Christa was ‘allowed’ to go and study by her father, but only law.  There was apparently no money in art which was what she loved.  That was the condition for him to pay.  Which she ended up doing most of anyway by working part-time as a teller at Absa.  She finished her BProc degree that she had started.  By then we had moved in together and my father and I paid for her to do a Electronic Origination course at the printing college in Honeydew as by that time she had become interested in computers also and it was a way in which to combine it with art.

Christa worked her way up to web development manager, handling high-profile clients like Daimler Chrysler. Three months after our first child was born, she resigned to focus on motherhood but continued working from home for three years.

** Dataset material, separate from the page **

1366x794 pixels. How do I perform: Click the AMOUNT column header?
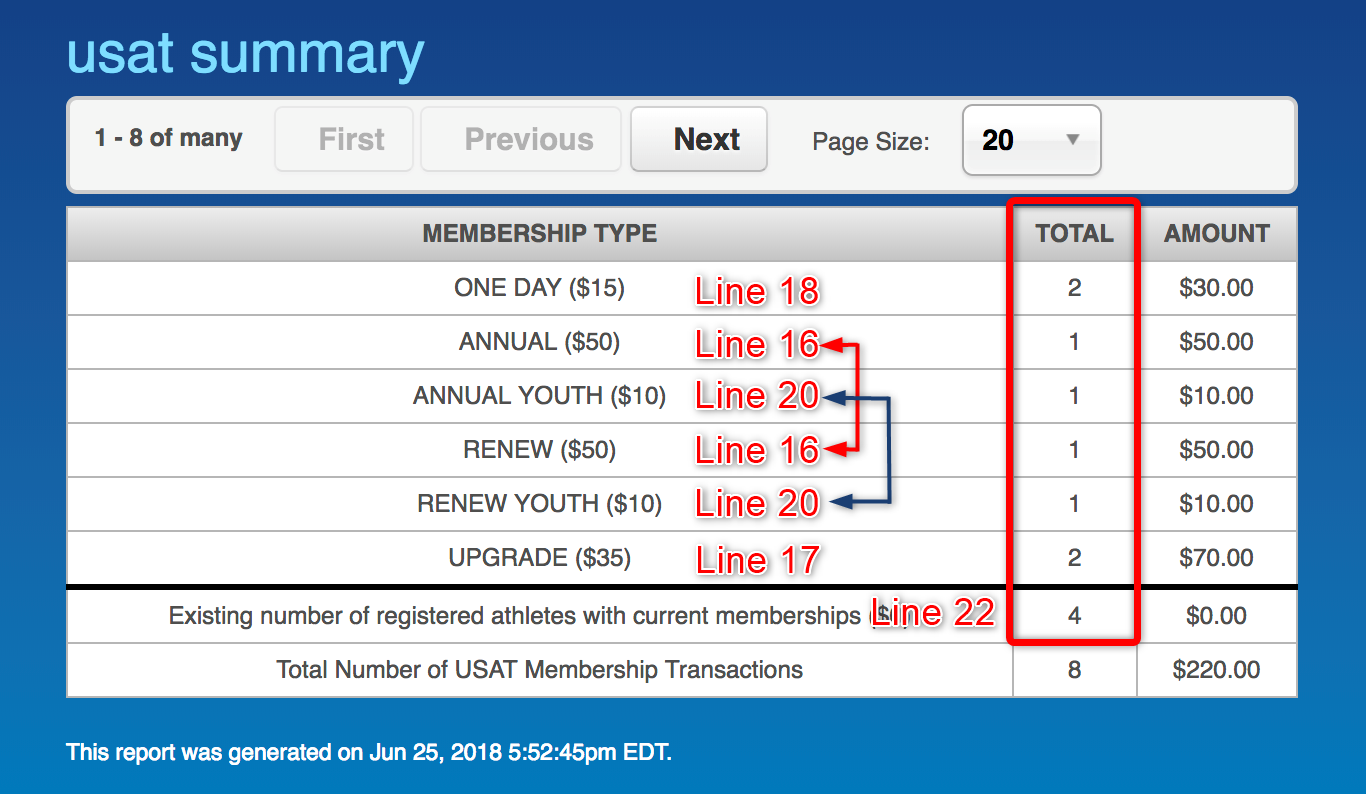click(x=1217, y=234)
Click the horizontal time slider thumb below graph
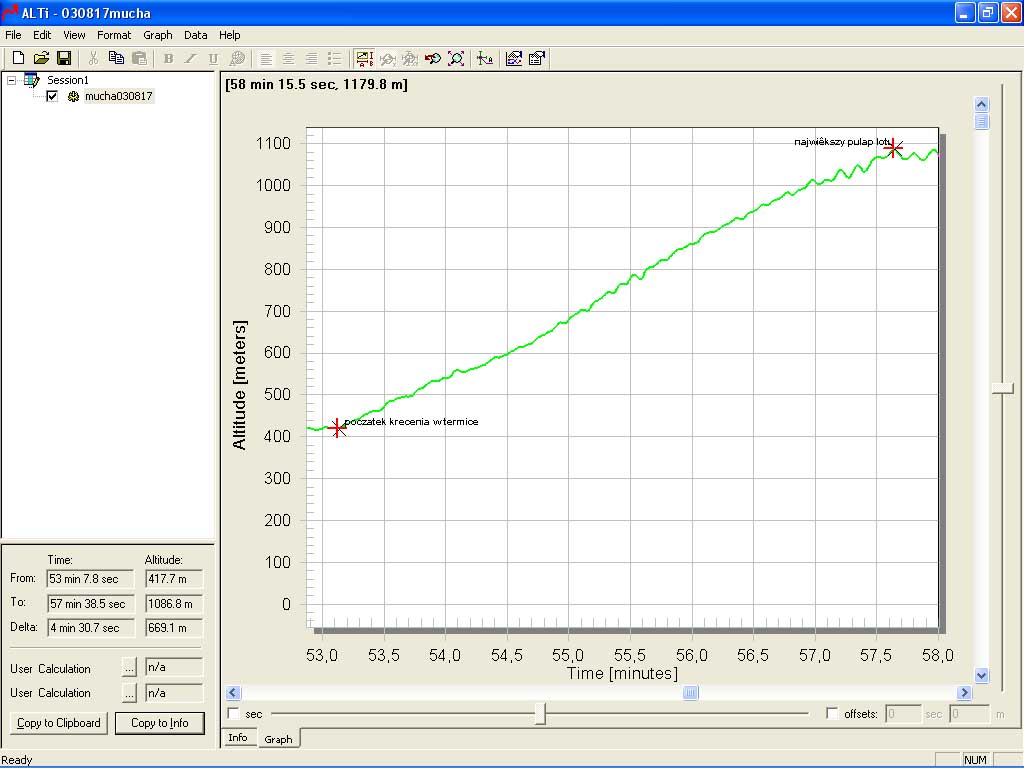Viewport: 1024px width, 768px height. [540, 714]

Our son's birth was traumatic due to a doctor's mistake, leaving him in ICU for a week. Determined to do things differently, Christa researched extensively, and our second son was born naturally at home—with the midwife arriving too late, she delivered him herself. With the next three, she saw no need for medical assistance, overcoming resistance from doctors and officials to follow her own path.

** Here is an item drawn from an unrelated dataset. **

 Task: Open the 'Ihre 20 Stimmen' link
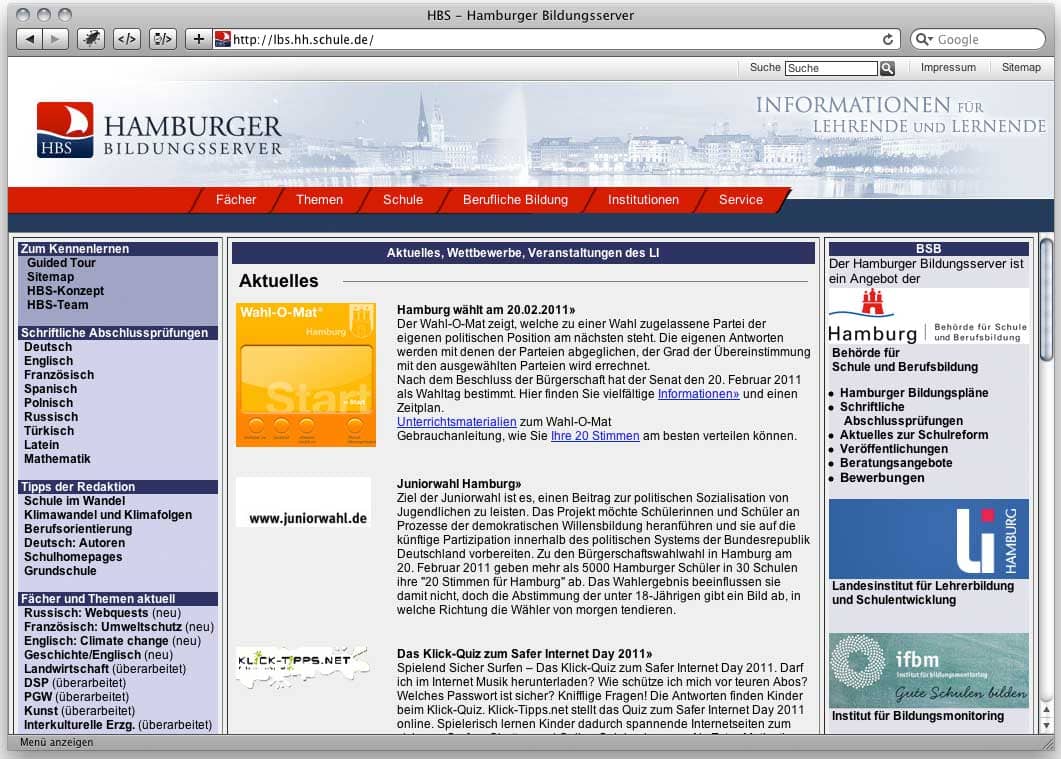pos(595,436)
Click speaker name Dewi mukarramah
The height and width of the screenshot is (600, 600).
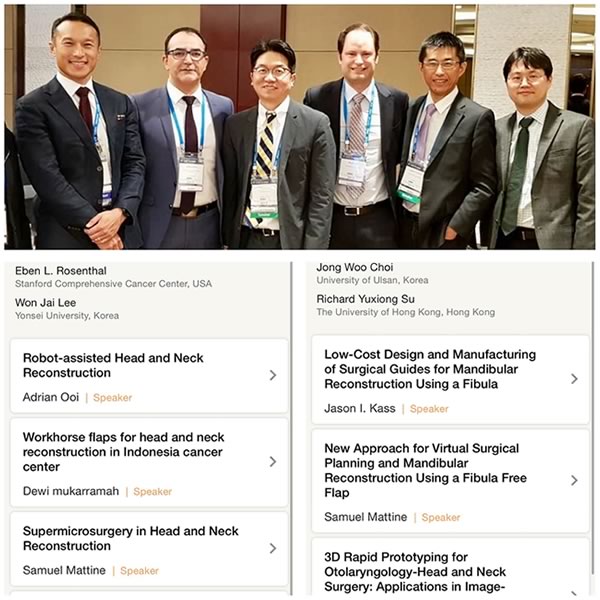tap(71, 491)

Her next battle was with educating her children and raising them.  I was involved in education before we had children and we both saw the direction a lot of it was heading in.  From the start there was lots of concerns and issues raised by our families about what we were doing but she kept on doing what she knew was best for her children.  I have carried on with what she envisioned and wanted, and looking at our children now I can see that it was another battle that that she won.

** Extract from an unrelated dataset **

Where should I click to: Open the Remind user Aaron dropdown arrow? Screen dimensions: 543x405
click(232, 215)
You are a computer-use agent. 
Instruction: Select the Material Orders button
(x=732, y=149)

And then her last battle that she lost.  In 2018 Christa was not feeling very well overall and sometimes had issues breathing.  She was tested for cancer and the tests came back clean.  There were other issues but not related.  In 2019 she started feeling worse with more symptoms and things feeling off but because the cancer tests had come back negative she did not consider that.  Middle 2019 she noticed a lump in her breast and then when she had tests done her count was so high that that had a * next to it.  Almost immediately after that she picked up some kind of bacterial infection which caused further complications.  She fought very hard and we tried everything that we could.  She never gave up and tried her best right to the end.  If it had been a gunfight we would still be digging through the brass to find her.  She was with her children and still trying her best for them right up to her last night when she had to stay in hospital overnight for a procedure.  The hospital phoned me just after one on the 4th of December 2019 to tell me that her condition had deteriorated.  I can only hope that she knew that I was there holding her hand as she died. 

That she was not alone.

She never allowed the things that had happened to her in her life to get her down.  She always managed to overcome and come out stronger on the other side.  Helping everyone around her.  Caring for them.  So even though she lost her final battle, her war was won.